Terbaru

(NAÖTÖ)_ SAÖNIGEHO BERTANYA


Oleh : Samuel Novelman Wau

Pendahuluan

Tidak ada orang yang bisa menentukan akan dilahirkan dalam keluarga mana. Dan tidak ada juga yang bisa memilih siapa yang menjadi leluhurnya. Kita dilahirkan dalam pohon keluarga masing-masing oleh ayah-ibu dan sejumlah nama yang menjadi leluhur kita. 

Status ini tidak dapat diprotes apalagi hendak diingkari. Bagian kita adalah mensyukuri ketetapan sang Pemberi hidup dan sekaligus menjaga nama baik keluarga termasuk para leluhur yang telah menurunkan kita. 


Nama Saönigeho

Sebelum Injil menyapa suku Nias, mereka pernah mengekspresikan rasa hormat tertingginya terhadap orang tua dan leluhur dengan membuat patung yang dinamakan _Adu Zatua_ dan _Adu Nuwu_. Diakui bahwa oleh karena limitasi keimanan praktek ini tergelincir dalam penyembahan berhala. Bagian ini harus diakui sebagai sesuatu yang salah. 

Namun rasa hormat suku Nias terhadap orang-orang yang telah memperanakkan mereka tidak bisa diabaikan begitu saja. Ini sikap yang baik. Mengingatkan kita nasehat kuno yang berkata demikian: “Hormatilah ayahmu dan ibumu, supaya lanjut umurmu …”

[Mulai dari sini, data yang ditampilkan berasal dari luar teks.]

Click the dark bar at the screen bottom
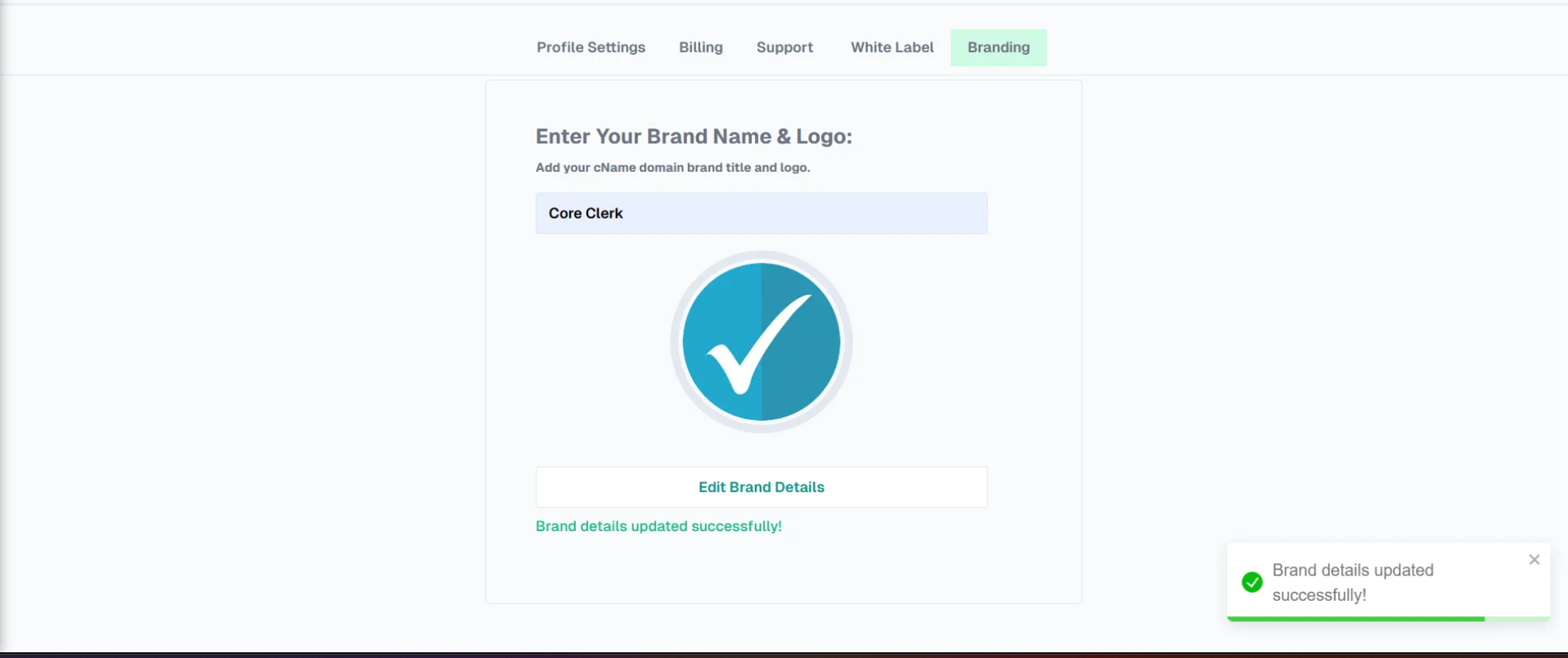click(784, 655)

Ono namagu wa ösa ndrao adalah ungkapan yang kerap kita dengar diantara orang Nias. Sepintas lalu kalimat tersebut terkesan arogan dan menantang, namun bila ditelisik dengan seksama sesungguhnya di dalamnya terkandung tekad kuat untuk menjaga kehormatan keluarga – sesuatu yang tidak boleh diusik oleh siapapun. 

Bila ada yang berani menyentuhnya tentu akan ada protes, pertanyaan yang menuntut pertanggungjawaban.

Beberapa tahun yang lalu artikel dengan judul “Pembangunan Monumen Saönigeho, Seharusnya Siapa Menghadap Siapa?” yang dimuat dalam salah satu media online sempat mengkritik pemkab Nias Selatan periode 2010-2015 terkait rencana pembangunan monumen Saönigeho karena tidak berdialog dengan keluarga besar Saönigeho. 

Pihak keluarga hanya ingin memastikan tujuan dari pembangunan itu. Mereka tidak mau apabila penabalan nama Saönigeho disalahgunakan untuk kepentingan yang tidak sesuai. Belakangan kritik didengar dan beberapa perwakilan keluarga diundang ke rumah dinas bupati untuk diberikan penjelasan. 

Persoalan pun selesai dan monumen rampung – walaupun sekarang monumen itu sudah rusak karena tidak dirawat selama bertahun-tahun.

Selain monumen ini, ternyata pemkab Nias Selatan pada masa itu merencanakan juga pembangunan patung Saönigeho yang akan ditempatkan di tengah-tengah kota. 

Material sudah disiapkan bahkan patung sudah terbentuk lengkap dengan perlengkapan tradisional Niasnya termasuk _aya fonduru_. 

Namun sayangnya oleh karena ada pergantian kepemimpinan rencana ini tidak dilanjutkan oleh pemerintah periode 2015-2020. Patung pun dibiarkan terlengkup di rumah dinas dekat toilet umum. Mustahil tuan rumah  tidak mengetahui informasi tentang keberadaan patung tesebut.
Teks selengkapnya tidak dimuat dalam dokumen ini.